Exercise directions: Present each line of the entries below that holds the word "Expand".

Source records

★ ★ ★ ★

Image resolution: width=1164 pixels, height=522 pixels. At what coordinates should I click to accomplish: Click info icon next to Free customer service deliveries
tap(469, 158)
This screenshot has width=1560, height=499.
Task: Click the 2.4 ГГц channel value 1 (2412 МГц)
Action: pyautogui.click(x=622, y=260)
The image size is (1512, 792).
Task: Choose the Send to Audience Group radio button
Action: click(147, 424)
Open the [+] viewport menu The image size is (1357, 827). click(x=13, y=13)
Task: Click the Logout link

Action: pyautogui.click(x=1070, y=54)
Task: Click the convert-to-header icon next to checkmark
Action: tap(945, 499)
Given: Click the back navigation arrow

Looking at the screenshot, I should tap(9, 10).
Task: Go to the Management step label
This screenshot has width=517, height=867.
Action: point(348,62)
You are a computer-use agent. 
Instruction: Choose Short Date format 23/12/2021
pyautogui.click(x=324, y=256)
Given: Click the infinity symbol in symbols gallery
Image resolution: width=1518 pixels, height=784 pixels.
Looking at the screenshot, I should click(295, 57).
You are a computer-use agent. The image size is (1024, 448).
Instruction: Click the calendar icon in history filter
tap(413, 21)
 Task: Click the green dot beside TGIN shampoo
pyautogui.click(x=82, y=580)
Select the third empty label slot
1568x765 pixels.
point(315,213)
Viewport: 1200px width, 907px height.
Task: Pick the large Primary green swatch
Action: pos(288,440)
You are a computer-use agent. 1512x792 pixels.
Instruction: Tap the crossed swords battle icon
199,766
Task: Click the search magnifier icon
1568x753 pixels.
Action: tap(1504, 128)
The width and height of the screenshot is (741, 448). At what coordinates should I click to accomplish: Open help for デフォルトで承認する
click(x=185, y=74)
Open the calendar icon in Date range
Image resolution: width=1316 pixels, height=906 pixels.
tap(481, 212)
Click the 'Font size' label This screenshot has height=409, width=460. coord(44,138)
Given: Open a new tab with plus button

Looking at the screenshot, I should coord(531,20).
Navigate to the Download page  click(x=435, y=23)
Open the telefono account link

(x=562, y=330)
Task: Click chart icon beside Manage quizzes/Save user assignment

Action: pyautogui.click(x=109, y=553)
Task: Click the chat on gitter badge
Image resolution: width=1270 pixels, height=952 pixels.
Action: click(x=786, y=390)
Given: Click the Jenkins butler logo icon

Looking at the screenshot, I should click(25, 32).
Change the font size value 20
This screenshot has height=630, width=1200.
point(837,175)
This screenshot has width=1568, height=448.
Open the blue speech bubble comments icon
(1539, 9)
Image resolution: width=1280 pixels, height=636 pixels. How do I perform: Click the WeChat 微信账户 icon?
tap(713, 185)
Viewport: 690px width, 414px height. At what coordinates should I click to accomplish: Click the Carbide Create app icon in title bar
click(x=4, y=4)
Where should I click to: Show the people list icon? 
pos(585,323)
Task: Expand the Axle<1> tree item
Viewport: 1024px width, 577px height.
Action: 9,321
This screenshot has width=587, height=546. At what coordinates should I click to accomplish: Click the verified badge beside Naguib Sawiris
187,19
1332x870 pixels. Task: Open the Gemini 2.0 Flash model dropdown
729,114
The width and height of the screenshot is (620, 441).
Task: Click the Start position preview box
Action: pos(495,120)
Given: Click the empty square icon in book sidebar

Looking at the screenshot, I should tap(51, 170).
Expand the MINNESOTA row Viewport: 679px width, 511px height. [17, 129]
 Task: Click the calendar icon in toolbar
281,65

★ ★ ★ ★

Answer box:
Task: Expand the Axle<1> tree item
Expand the MINNESOTA row Viewport: 679px width, 511px height. [17, 129]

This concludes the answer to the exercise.